What exactly are you trying to calculate?

9. Jun 25, 2010

The centrifugal force of an object based upon the radius, weight or mass of the object.

In the long run I would like to calculate the force exerted by the object at any point in the radius of the circle while rotating around at a constant velocity.

In this case would we now be talking about acceleration?

10. Jun 25, 2010

### Staff: Mentor

Realize that 'centrifugal force', at least in standard physics usage, is a fictitious force that only exists when analyzing motion from a rotating frame. You don't need centrifugal force to understand rotation.

OK. You can easily calculate the centripetal force acting on the object. And for each force acting on the object there will be a corresponding force exerted by the object.

Anything moving in a circle will have a centripetal acceleration.

11. Jun 25, 2010

I understand the rotation, I would just like to know what the force of that object would be at different points from the center as it rotates. Like when you twirl a rock on a string around your finger, as you bring it in I'm sure the force changes and so does the speed. Am I making any sense?

I figured that the centripetal force would be ficticious if any, how do you even get an object to go to the inside of a rotation. Don't want to get off topic, but maybe this is a goodtime for a description of the two.

12. Jun 25, 2010

### K^2

It's just a choice of the coordinate system. If your coordinate system rotates, you have centrifugal force. If it doesn't, there isn't one.

If you are standing on a rotating disk, it's convenient for you to define your position relative to disk. That's your choice of coordinate system, and you then end up observing outwards pull you call Centrifugal Force. That being canceled by the friction with the ground, you remain stationary in that system.

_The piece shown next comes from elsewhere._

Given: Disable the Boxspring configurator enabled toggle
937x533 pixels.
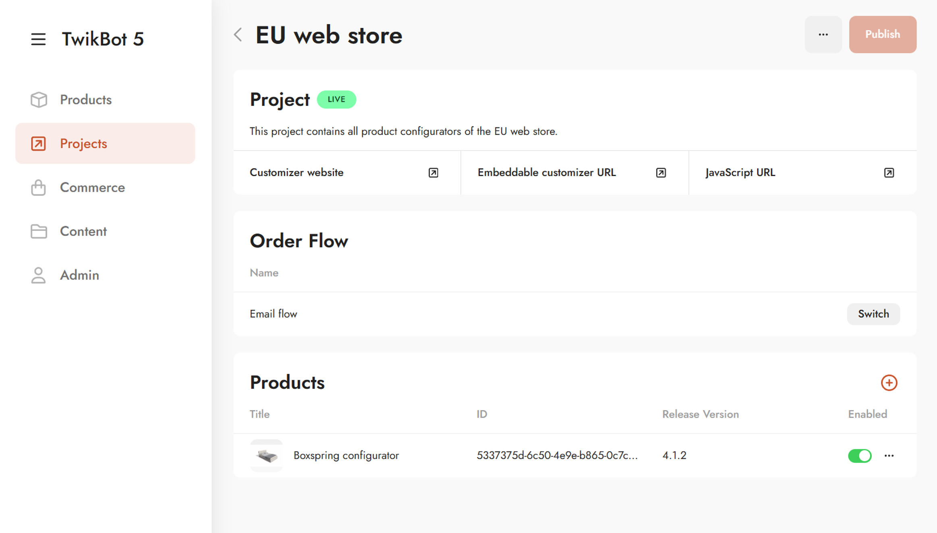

If, however, you decide to take your bearings relative to an object that's outside the disk, you note that you aren't just standing still. You are moving. In fact, you are constantly accelerating towards the center of the disk. The force that provides that acceleration is still the same friction with the ground that was countering Centrifugal Force in the rotating frame.

So as long as you choose coordinate system without rotation, you really don't need centrifugal force.

13. Jun 28, 2010

Simply put I just would like to find the force of a single object rotating in a circle relating to weight, RPM or any omega, and distance from center.

Would the equation below work for what I am trying to do.

Or do I need to derive something, If this is the case, I could use some help.

14. Jun 28, 2010

### uart

Yes the equation $F= m v^2/r$ will work just fine if you use SI units of kg, meters and seconds (which of course means the force is in Newtons).

Feel free to ask if you need to know how that equation is derived.

15. Jun 28, 2010

### Staff: Mentor

For a mass m moving in a circle of radius r at constant speed v (or angular speed ω), the net force on it (also known as the centripetal force) is given by:

Fc = mv²/r = mω²r

16. Jun 28, 2010

What units would that be, I would initially think lbs. but it how does the ft/s cancel.

lbs * (ft/s)^2/ft = lbs*ft/s^2 that can't be right. what am I forgetting?

17. Jun 28, 2010

### Staff: Mentor

You are forgetting that a pound is a unit of force (for example, weight) not mass. In the English system the unit of mass is the slug.

slug * ft/s^2 ≡ lbs

At the earth's surface, an object's weight in pounds is related to its mass in slugs via: Weight = mass*g = mass * (32 ft/s^2)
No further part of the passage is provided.